2.3.5. Biomechanical testing

The repaired cartilage surface was placed perpendicular to the axis of indentation, and a cylindrical flat‐end indenter with a diameter of 1 mm (BOSE3220 EM USA) was used to continuously record the force and displacement applied to the repaired cartilage at a speed of 0.005 mm/s for 300 s. The elastic modulus of the repaired cartilage was calculated from the stress‐strain curve.

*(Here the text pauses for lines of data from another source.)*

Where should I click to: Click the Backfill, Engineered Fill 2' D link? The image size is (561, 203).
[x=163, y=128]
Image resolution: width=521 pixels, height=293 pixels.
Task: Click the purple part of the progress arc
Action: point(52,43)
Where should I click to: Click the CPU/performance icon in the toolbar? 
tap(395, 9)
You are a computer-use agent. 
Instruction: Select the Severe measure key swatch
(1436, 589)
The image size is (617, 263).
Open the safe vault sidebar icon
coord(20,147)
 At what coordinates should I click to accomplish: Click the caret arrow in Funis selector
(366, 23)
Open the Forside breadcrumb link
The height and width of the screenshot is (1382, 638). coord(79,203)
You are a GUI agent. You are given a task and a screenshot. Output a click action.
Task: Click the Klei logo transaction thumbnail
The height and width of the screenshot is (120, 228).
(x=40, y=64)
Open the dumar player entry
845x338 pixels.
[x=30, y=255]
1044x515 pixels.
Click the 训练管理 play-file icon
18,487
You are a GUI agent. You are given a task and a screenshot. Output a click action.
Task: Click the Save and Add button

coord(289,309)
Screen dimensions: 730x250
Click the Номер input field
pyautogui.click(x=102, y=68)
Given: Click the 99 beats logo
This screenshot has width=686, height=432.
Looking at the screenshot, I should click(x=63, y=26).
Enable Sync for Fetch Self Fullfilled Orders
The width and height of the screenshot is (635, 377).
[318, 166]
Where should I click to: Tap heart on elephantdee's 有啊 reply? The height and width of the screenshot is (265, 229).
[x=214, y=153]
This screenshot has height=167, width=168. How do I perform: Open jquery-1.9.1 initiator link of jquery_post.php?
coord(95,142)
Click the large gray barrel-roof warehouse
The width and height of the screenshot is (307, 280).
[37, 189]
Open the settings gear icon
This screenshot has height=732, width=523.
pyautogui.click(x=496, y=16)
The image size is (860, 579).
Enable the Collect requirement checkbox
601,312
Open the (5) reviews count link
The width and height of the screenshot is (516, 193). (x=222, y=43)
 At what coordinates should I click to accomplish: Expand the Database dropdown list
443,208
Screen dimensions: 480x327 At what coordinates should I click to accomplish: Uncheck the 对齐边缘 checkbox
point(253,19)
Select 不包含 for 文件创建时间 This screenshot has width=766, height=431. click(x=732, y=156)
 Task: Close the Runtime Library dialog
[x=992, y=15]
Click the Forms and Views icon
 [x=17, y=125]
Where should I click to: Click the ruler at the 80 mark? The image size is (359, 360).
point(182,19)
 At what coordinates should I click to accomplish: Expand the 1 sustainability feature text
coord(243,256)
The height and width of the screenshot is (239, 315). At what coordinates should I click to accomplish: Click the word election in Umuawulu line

2.3.6. Biochemical analyses

The regenerated tissue was removed from the knee defect using a corneal trephine for GAG and total collagen quantification according to the instructions of a GAG kit (GenMed Scientifics, Inc.) and hydroxyproline kit (Nanjing Jiancheng Bioengineering Institute), which was used to quantify the total collagen content.

2.4. Statistical analyses

All experimental data were statistically analysed using SPSS 23.0 software, and the values of the results are expressed as the means ± standard deviation. Date were analyzed by t‐test and One‐way analysis of variance (ANOVA) followed by LSD post hoc test. p < 0.05 was considered a significant difference.

3. RESULTS

3.1. Characterization of porcine fibrin sealan

PFS is transparent and soft, but it has a certain toughness (Figure 2a). SEM revealed an interconnected porous structure in the interior of the PFS (Figure 2b). PFS + ACs were cultured for 0, 7 and 14 days followed by staining for live/dead cells. A large number of live cells (green fluorescence) and only a few dead cells (red fluorescence) were observed using confocal microscopy. A large number of ACs fused together with the increasing co‐culture time of PFS and ACs (Figure 2c). Moreover, with the extension of culture time, the proportion of dead cells decreased significantly (Figure 2d). The CCK‐8 assay (Figure 2e) showed that the absorbance values in both groups increased with increasing culture time, but the value in the PFS group increased faster than the blank control group (p < 0.05).

FIGURE 2.

FIGURE 2

(a) Macroscopic observation of PFS. (b) SEM images of PFS (×7 K). (c) Live/dead cell staining of PFS + ACs hydrogel after 0, 7 and 14 days of culture. (d) dead cells rate of PFS + AC hydrogel after 0, 7 and 14 days of culture (n = 3, **p < 0.01). (e) CCK‐8 detection of PFS + ACs after 0, 3, 5 and 7 days of culture (n = 3, *p < 0.05, **p < 0.01). (f) Migration effect of DMEM/F12 with 20% FBS on ACs (bar: 200 μm). (g) Migration effect of DMEM/F12 with 20% FBS added PFS on ACs (bar: 200 μm). (h) number of the migrated cells in each group. The results are presented as the mean ± SD (n = 3, *p < 0.05). CCK, Cell counting kit; DMEM, Dulbecco's modified Eagle's medium/F‐12 Ham's; FBS, foetal bovine serum; PFS, porcine fibrin sealan; SEM, scanning electron microscopy

3.2. Migration effect of porcine fibrin sealan autologous chondrocytes

The migration effect of PFS (Figure 2g) on ACs was significantly stronger than the control group (Figure 2f), and there was a statistical difference (Figure 2h) between the two groups.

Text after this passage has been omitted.